I wrote this simple code for a simple task of finding the second largest item in a list of integers:

def second_largest(input_list):
  input_list.sort()
  return input_list[-2]

However, for large lists this function can be really uneffective, for example a running time of more than 1.5 seconds for one million items.

I understand that it's due to the fact that the function changes the very list itself (with the .sort method) which can be very inefficient for a long list. How can I perform this task without having to use inefficient methods that change the list?

Thank you all in advnace.

CodePudding user response：

How about the following:

lst = list(range(1000000))

largest, second_largest = sorted(lst[:2])
for x in lst[2:]:
    if x > largest:
        largest, second_largest = x, largest
    elif x > second_largest:
        second_largest = x
print(largest, second_largest) # 999999 999998

It traverses an iterable only once, so I hope it is efficient. (This assumes the list has at least two items.)

CodePudding user response：

I've found that a solution based on np.argpartition is the fastest. It does require Numpy though, and it doesn't take into account the conversion of your list to a numpy array. But, in the end, if you wish to do some further number crunching down the line you might want to use numpy arrays since operations on those are typically much faster than operations on list. So I'm assuming this is the case for you.

First you should convert your list to an array:

import numpy as np
v = list(range(10000000))
var = np.array(v)

We can then use np.argpartition

%%time
ind = np.argpartition(var, -2)[-2]

CPU times: user 46.3 ms, sys: 25.9 ms, total: 72.2 ms
Wall time: 71.7 ms

ind = 9999998, so the result seems correct.

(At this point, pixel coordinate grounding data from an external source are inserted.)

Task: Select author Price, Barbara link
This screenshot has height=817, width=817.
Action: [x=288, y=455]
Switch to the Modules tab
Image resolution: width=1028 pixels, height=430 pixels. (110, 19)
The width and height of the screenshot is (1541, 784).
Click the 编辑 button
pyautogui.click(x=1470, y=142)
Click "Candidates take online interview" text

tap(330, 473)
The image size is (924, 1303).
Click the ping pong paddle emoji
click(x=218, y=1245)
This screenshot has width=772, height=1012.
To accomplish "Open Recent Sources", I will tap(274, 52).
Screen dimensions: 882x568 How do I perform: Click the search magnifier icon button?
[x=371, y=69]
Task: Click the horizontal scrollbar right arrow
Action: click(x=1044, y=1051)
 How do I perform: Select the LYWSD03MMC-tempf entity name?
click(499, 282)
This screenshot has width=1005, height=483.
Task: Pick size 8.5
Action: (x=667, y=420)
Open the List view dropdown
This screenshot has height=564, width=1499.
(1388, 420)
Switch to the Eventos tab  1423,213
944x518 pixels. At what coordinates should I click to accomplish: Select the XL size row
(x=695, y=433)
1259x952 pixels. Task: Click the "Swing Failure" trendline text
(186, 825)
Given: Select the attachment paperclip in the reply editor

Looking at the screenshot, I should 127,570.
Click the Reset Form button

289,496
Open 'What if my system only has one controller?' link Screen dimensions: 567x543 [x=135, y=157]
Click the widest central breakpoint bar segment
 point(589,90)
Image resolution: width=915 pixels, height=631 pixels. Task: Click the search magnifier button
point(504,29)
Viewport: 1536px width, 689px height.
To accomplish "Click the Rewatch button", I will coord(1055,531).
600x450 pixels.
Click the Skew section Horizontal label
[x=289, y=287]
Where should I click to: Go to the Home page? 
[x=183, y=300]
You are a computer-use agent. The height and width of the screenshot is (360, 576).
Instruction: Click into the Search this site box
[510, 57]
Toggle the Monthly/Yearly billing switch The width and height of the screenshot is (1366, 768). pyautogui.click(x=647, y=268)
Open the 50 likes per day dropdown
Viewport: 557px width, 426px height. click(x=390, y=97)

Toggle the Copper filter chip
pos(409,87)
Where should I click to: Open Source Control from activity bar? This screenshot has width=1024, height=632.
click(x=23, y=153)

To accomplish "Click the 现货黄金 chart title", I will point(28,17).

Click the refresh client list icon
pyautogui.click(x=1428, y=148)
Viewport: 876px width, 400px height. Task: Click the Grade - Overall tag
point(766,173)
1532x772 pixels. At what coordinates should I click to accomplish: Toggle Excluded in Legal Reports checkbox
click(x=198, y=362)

Now if we compare with the other suggestions here:

%%time
v.pop(v.index(max(v)))
max(v)

CPU times: user 619 ms, sys: 1.96 ms, total: 621 ms
Wall time: 623 ms

About 10 times slower

%%time
heapq.nlargest(2,v)[1]

Well... much slower

And the last one

largest, second_largest = v[0], v[0]
for x in v:
    if x > largest:
        largest, second_largest = x, largest
    elif x > second_largest:
        second_largest = x
print(largest, second_largest) # 999999 999998

CPU times: user 1.41 s, sys: 0 ns, total: 1.41 s
Wall time: 1.41 s

Again, many times slower.

The np.argpartition solution seems the fastest if you plan to work with arrays somewhere down the line. If not, you will spend a lot of CPU time converting your list to an array that you won't be using again (see below). It still outperforms some other solutions though. If we take into account the conversion to an array, we get this result:

%%time
var=np.array(v)
ind = np.argpartition(var, -2)[-2]

CPU times: user 867 ms, sys: 59 ms, total: 926 ms
Wall time: 924 ms

This question explains pretty well why this solution is faster. The reason is that you only perform a partial sort using np.argpartition rather than fully sorting the list.

CodePudding user response：

Pop max, find max again:

my_list.pop(my_list.index(max(my_list)))
max(my_list)

CodePudding user response：

As mentioned by @juanpa.arrivillaga, we can use Heap queue algorithm's heapq.nlargest method

import heapq

data = list(range(100))
data.append(100)
print(heapq.nlargest(2, data)[1])

Output:

Disclaimer:

If the data contains repeating values, it will return the unique second largest element.